Kommentar zur Schelte SelenskisSchlecht beraten
Im Umgang mit der Türkei lässt der ukrainische Kriegspräsident Wolodimir Selenski kluge Zurückhaltung vermissen.

Der ukrainische Kriegspräsident Wolodimir Selenski ist nach allgemeiner Ansicht der beste Mann in schlechtesten Zeiten. Wer könnte das Anliegen seines vom russischen Nachbarn überfallenen Landes besser vertreten als dieser Mann? Selenski wirkt unverstellt und ehrlich, dass er ein Bühnen- und Leinwand-Profi ist, gerät bei seinen Auftritten in Olivgrün in den Hintergrund, der Bart verleiht ihm eine fast Jesus-hafte Anmutung, mitsamt Leidenskomponente.
So beeindruckend Selenskis Widerstandsappelle an sein Volk sind, seine Videoauftritte in Parlamentshallen rund um die Welt und seine Kiewer Begegnungen mit Politikern aus aller Herren Länder: Jedes Image nutzt sich irgendwann ab. Selbst das eines Wolodimir Selenski.
Kluge Zurückhaltung und diplomatisches Agieren hinter den Kulissen dienten der ukrainischen Sache manchmal vielleicht mehr.

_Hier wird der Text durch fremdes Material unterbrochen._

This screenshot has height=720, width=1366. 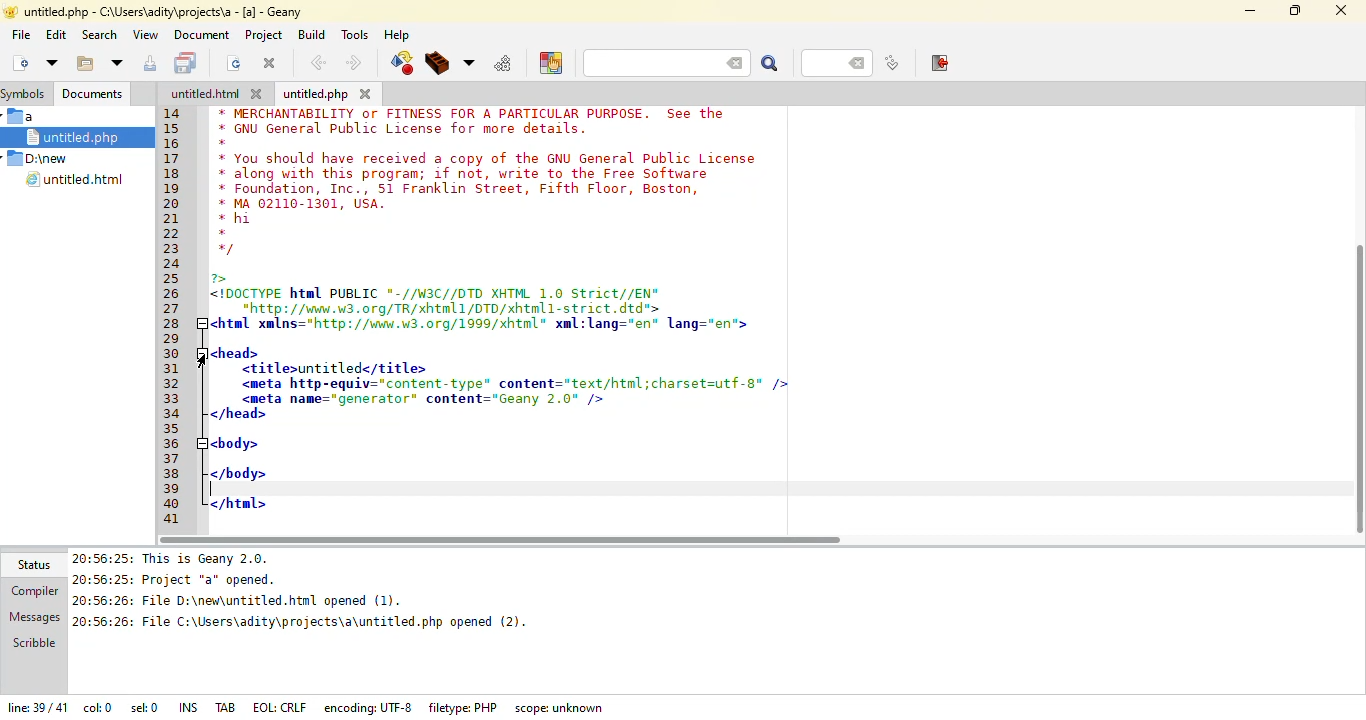 I want to click on sel: 0, so click(x=145, y=708).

Der Präsident wirkt nicht immer gut beraten, wenn er Solidarität einfordert mit seinem gequälten Volk, dabei aber die Zwischentöne ausser Acht lässt. Ein Beispiel ist die Selenski-Schelte an die türkische Adresse. Ankara will sich mit der Anerkennung der russischen Kreditkarte Mir ein Stück vom Kuchen sichern, am Sanktionsregime vorbei. Russische Touristen sind zahlungskräftig, aber ihre Visa- und Mastercard-Karten taugen nicht mehr in der Shoppingmall oder an der Hotelbar. Also muss Ersatz her: Mir ist willkommen bei türkischen Banken.
Selenskis Rüge ist berechtigt. Der Kartentrick hat einen fiesen Beigeschmack, Sanktionsumgehung. Nur, muss alles immer öffentlich ausgetragen werden? Muss man die Türkei als Vermittler mit Draht zum Kreml ausgerechnet vor den Kameras eines griechischen TV-Senders rüffeln?
Dass Türken und Griechen sich nicht grün sind, sollte Selenski wissen. Dass sein Appell via Athen als Affront begriffen würde, konnte er ahnen. Kluge Zurückhaltung und diplomatisches Agieren hinter den Kulissen dienten der ukrainischen Sache manchmal vielleicht mehr. Denn im öffentlichen Raum nutzt sich alles ab. Sogar die Appelle eines Mannes, der im Recht ist.